Pénétrant  d'abîme en abîme dans la contemplation du Mystère 
Mystère de la création
Mystère de l'histoire et de l'évolution
Mystère de la vocation personnelle 
 l'expérience mystique  même si elle est chrétienne pénètre toujours plus profondément dans l'insondable Mystère divin.
 
Plus l'âme y pénètre,
 plus merveilleux et inscrutable encore lui apparaît le Mystère essentiel dont tout cela est le signe et la manifestation.

 Plus elle sait, 
et plus elle sait qu'elle ne sait pas.

Ainsi tout comme il ne se passe pas un jour sans que  les physiciens découvrent des particules encore plus minuscules que les plus infiniment petites,
 ou que les astrophysiciens repèrent ou observent des mondes encore plus éloignés que les infiniment lointains.
Il en va de même de celui qui contemple Dieu dans le Mystère de sa manifestation. 

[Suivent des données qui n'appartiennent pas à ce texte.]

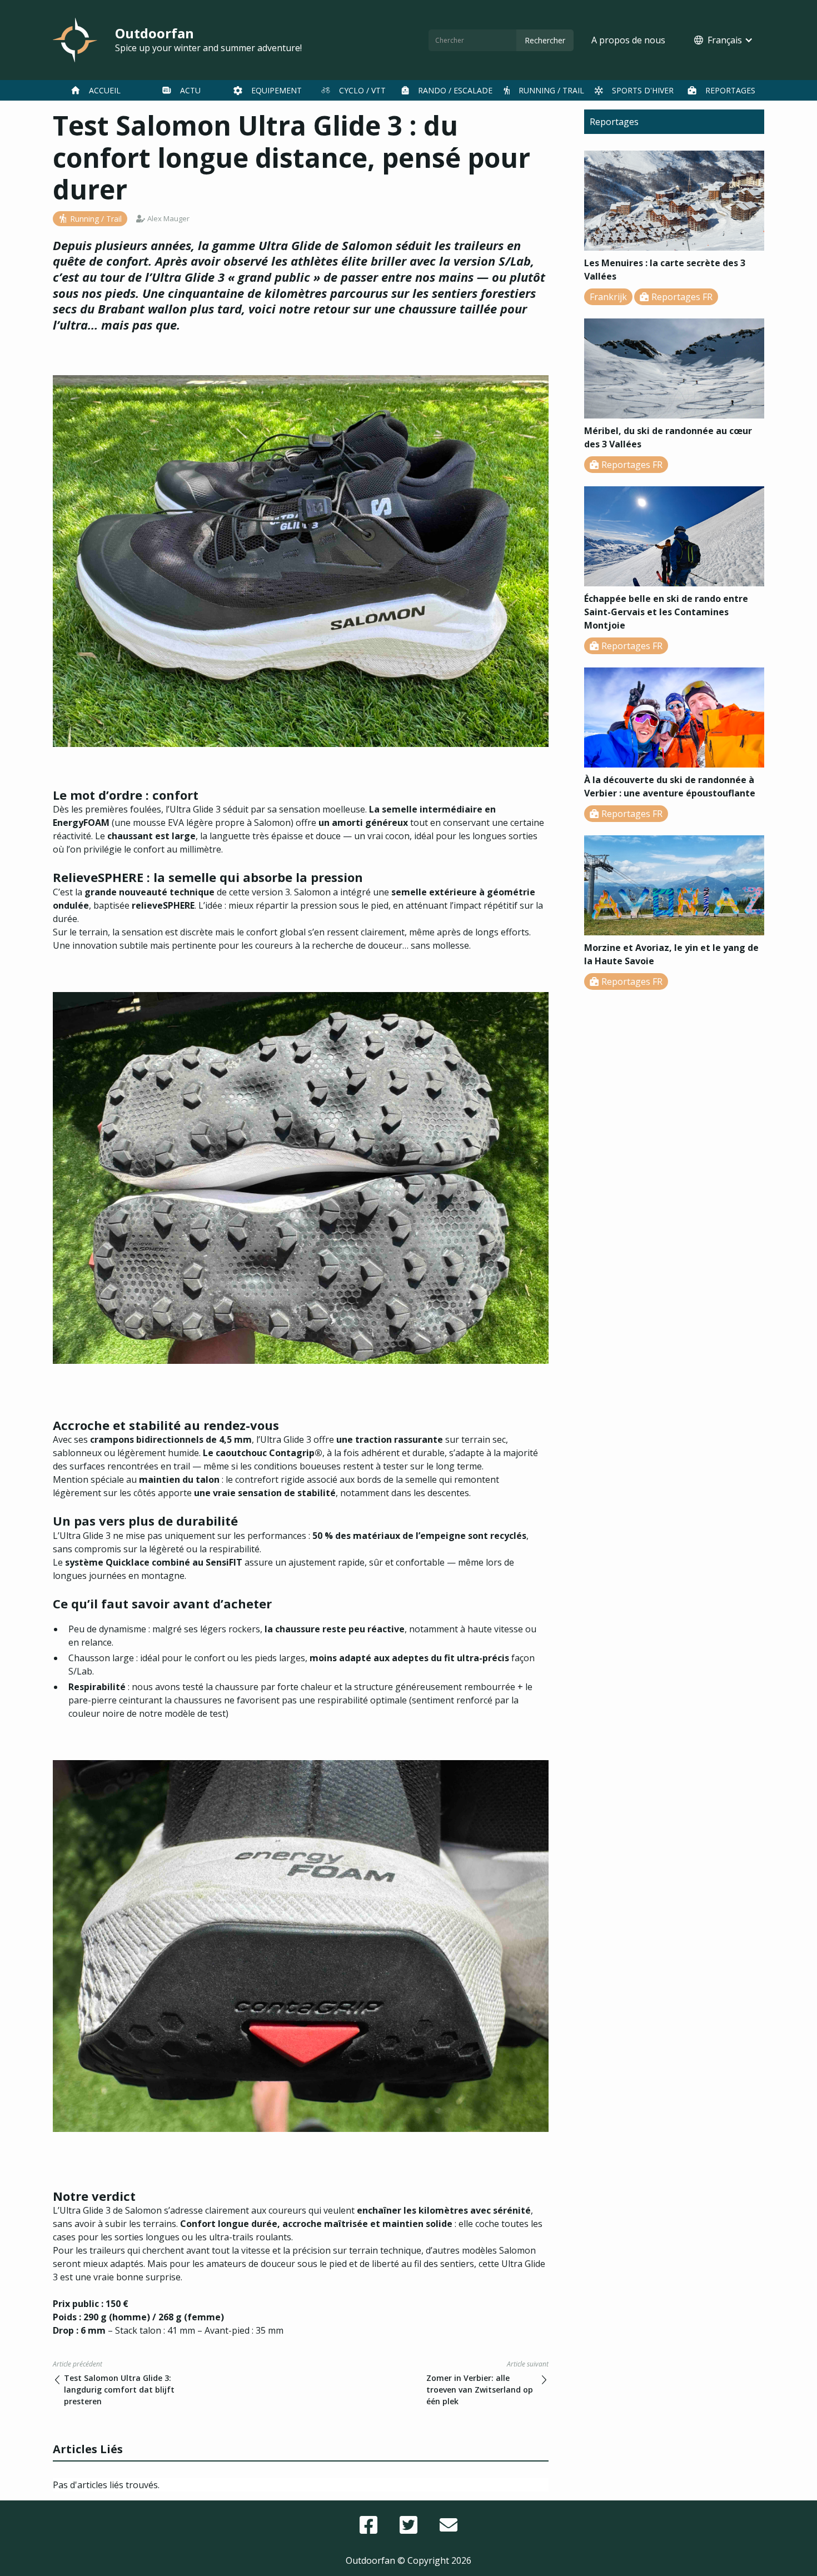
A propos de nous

Car quand on s'approche de Lui
 et que l'on croit l'étreindre dans l'intimité la plus essentielle,
 on se rend bien vite compte que l'intimité à laquelle on est appelé est toujours
hors de sa portée,
 infiniment au-delà...
 infiniment plus au-dedans...

 En la proximité même de Dieu,
 en sa propre présence à Soi, 
on découvre un monde de transcendance toujours plus abyssale.

C'est alors...
C'est alors que ne comprenant plus rien de rien,
 ni de Dieu, 
ni de soi-même,
 ni du monde extérieur,
 l'on accède à la seule Réelle Connaissance. 

On peut mesurer alors combien la hauteur,
 la largeur,
 la longueur
 et la profondeur' de l'Amour de Dieu dépassent toute connaissance. 

et tout comme le Christ on est admis à pénétrer jusqu'au sein du Mystère ultime...
 et on y trouve en même temps
la plénitude et la vérité de son être personnel.